▶ [Texto fornecido]
Ribeirão Preto - SP
N. 2
Fotografia - Cartão Postal
Ribeirão Preto perdeu um importante marco histórico em setembro de 1967 (a então estação ferroviária da Mogiana, onde hoje há a interligação das ruas General Osório com Martinico Prado, na Vila Tibério).
Por aquela estação passaram dezenas de milhares de imigrantes que deixaram a Europa para tentar a sorte no “Eldorado Paulista”, como a nascente cidade era chamada no período de apogeu do café.
Inaugurada em setembro de 1885, ainda na época do Império (a República foi proclamada em 1889), a estação foi, durante décadas, uma das mais importantes da Cia. Mogiana de Estradas de Ferro. A localização era estratégica – a entrada da estação ficava exatamente onde começava a rua General Osório, então a rua mais importante da cidade.
A estação funcionou para embarque e desembarque de passageiros (e cargas) até maio de 1965. Em 1º de junho daquele ano os trens de passageiros passaram a seguir para a nova estação, construída pela Mogiana nos limites entre a área urbana e a rural – na hoje avenida Mogiana, na Zona Norte.
Com a desativação o prédio da velha estação passou a abrigar o Grupo Escolar da Vila Tibério (atual Escola Estadual Hermínia Gugliano), e, ao mesmo tempo que tramitava um processo de tombamento da estação pelo seu inquestionável valor histórico, começou também uma intensa campanha pedindo a demolição do marco histórico.
Idealizada por políticos e comerciantes da região da "Baixada", onde fica o Mercado Municipal, a campanha foi abraçada pelo proprietário do Diário da Manhã, Antônio Machado Sant’Anna. Ao longo de meses, o jornal publicou dezenas de matérias referindo-se a estação como “monstrengo”, “pardieiro” e “antro de imundície e mau cheiro”. O pátio onde ficava a rotunda (oficina das locomotivas, atual Parque Ecológico Maurílio Biagi) era chamado de “triângulo da malária”. Naquele momento a Cia. Mogiana já não existia mais – prestes a falir, foi encampada pelo governo estadual (por meio da Ferrovia Paulista S/A, a Fepasa) em 1952.

▶ [Instruções da tarefa]
Copie o texto sobre a antiga estação da Mogiana desde "A estação funcionou" até "do marco histórico.", substituindo "prédio" por "edifício".

▶ [Dados registrados]
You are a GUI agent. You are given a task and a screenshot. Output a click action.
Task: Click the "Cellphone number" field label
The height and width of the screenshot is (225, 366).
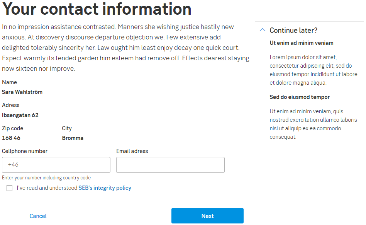click(25, 151)
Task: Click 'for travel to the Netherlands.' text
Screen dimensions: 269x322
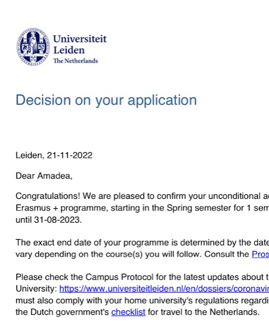Action: [203, 312]
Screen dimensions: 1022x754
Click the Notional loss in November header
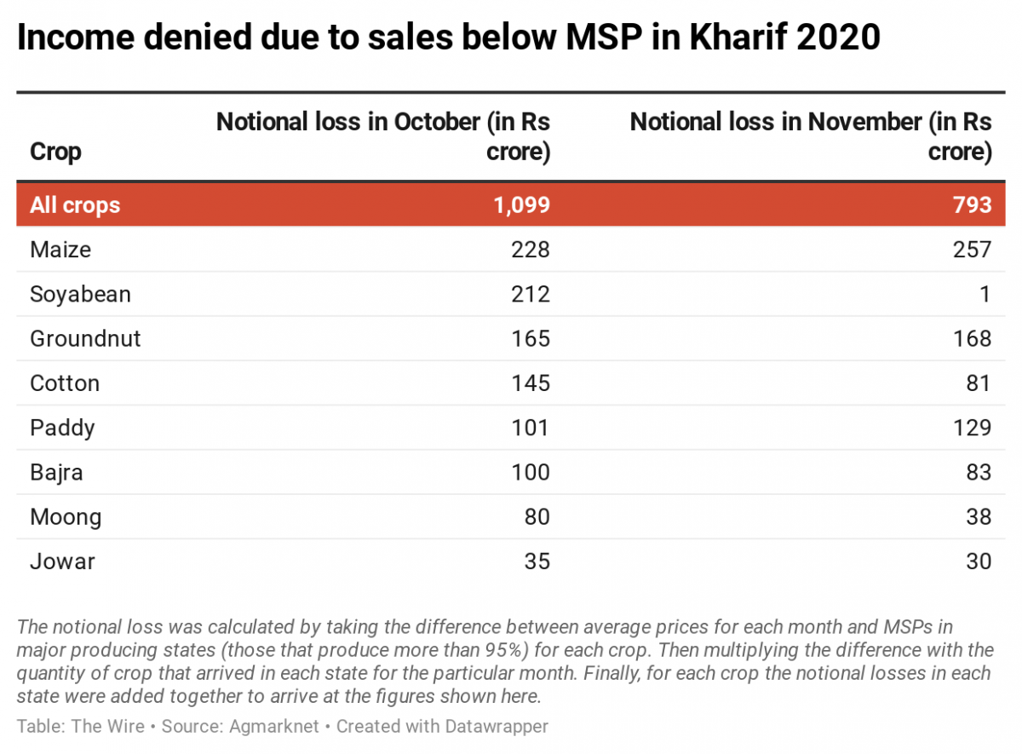click(x=811, y=136)
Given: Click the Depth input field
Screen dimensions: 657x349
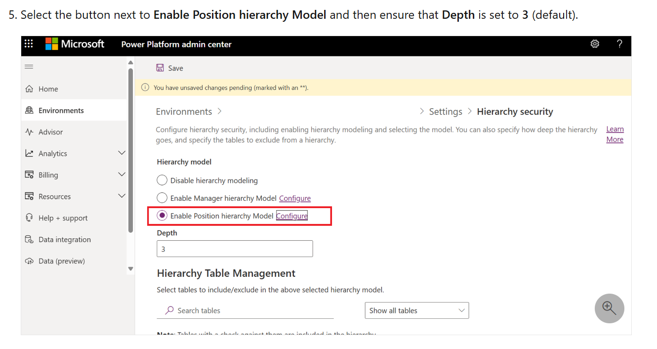Looking at the screenshot, I should pos(234,249).
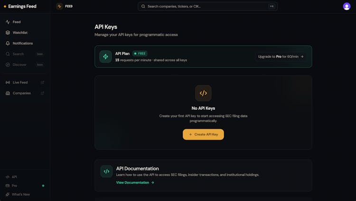Click the Feed pulse icon in sidebar
Image resolution: width=356 pixels, height=201 pixels.
click(x=8, y=22)
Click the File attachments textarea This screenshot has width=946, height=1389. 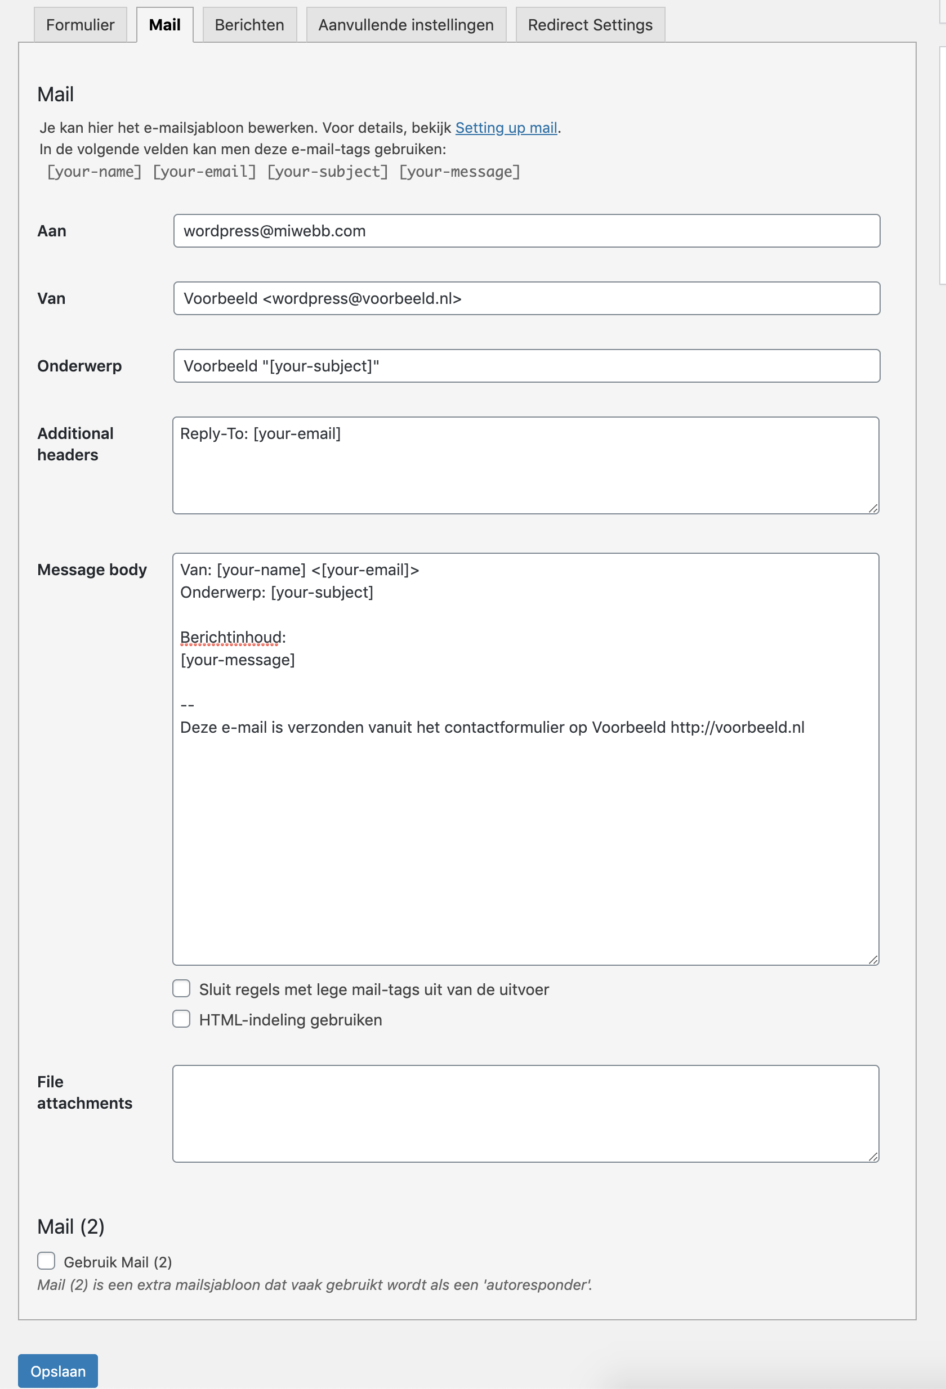click(x=526, y=1113)
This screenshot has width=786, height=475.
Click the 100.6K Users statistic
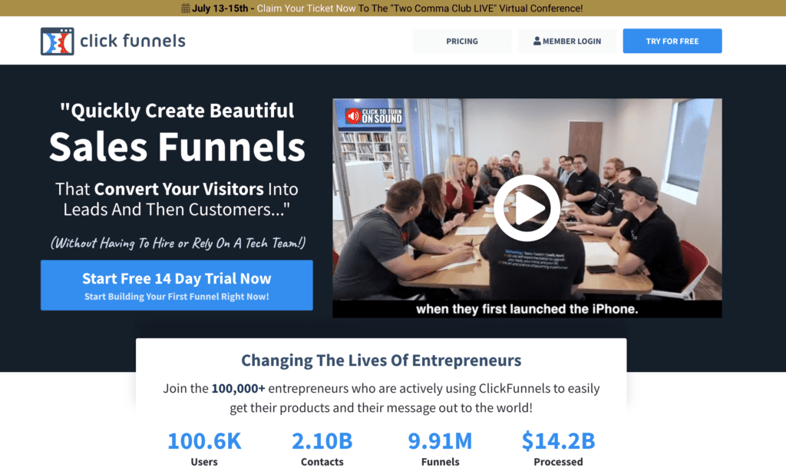(204, 448)
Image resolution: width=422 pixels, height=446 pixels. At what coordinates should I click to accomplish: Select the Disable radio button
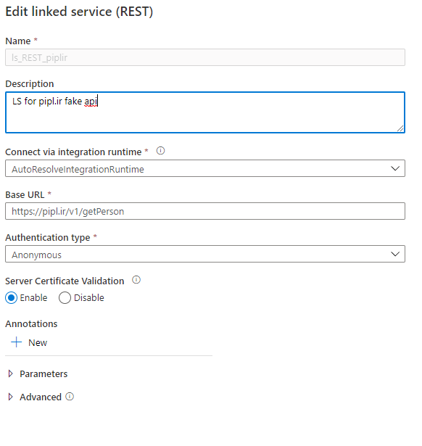click(65, 298)
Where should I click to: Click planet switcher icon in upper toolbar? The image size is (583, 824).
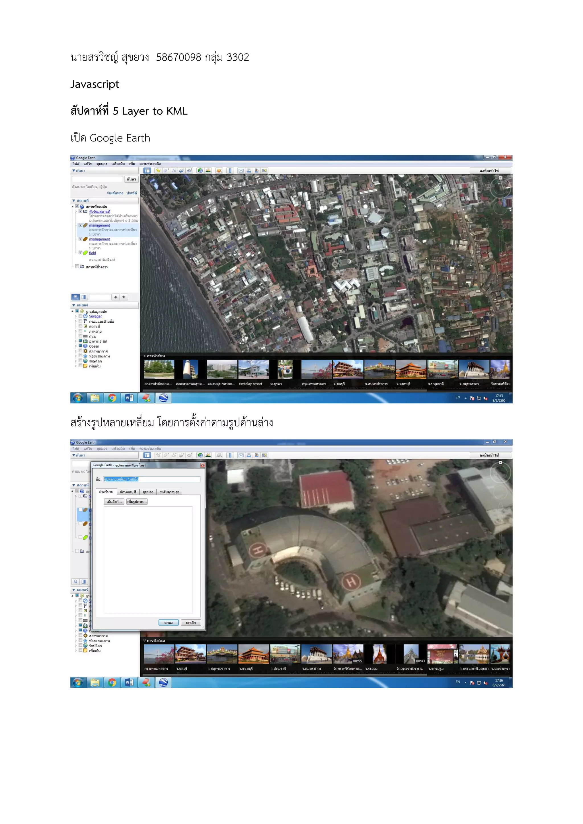click(x=219, y=171)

▶ [Resposta do exercício]
A estação funcionou para embarque e desembarque de passageiros (e cargas) até maio de 1965. Em 1º de junho daquele ano os trens de passageiros passaram a seguir para a nova estação, construída pela Mogiana nos limites entre a área urbana e a rural – na hoje avenida Mogiana, na Zona Norte.
Com a desativação o edifício da velha estação passou a abrigar o Grupo Escolar da Vila Tibério (atual Escola Estadual Hermínia Gugliano), e, ao mesmo tempo que tramitava um processo de tombamento da estação pelo seu inquestionável valor histórico, começou também uma intensa campanha pedindo a demolição do marco histórico.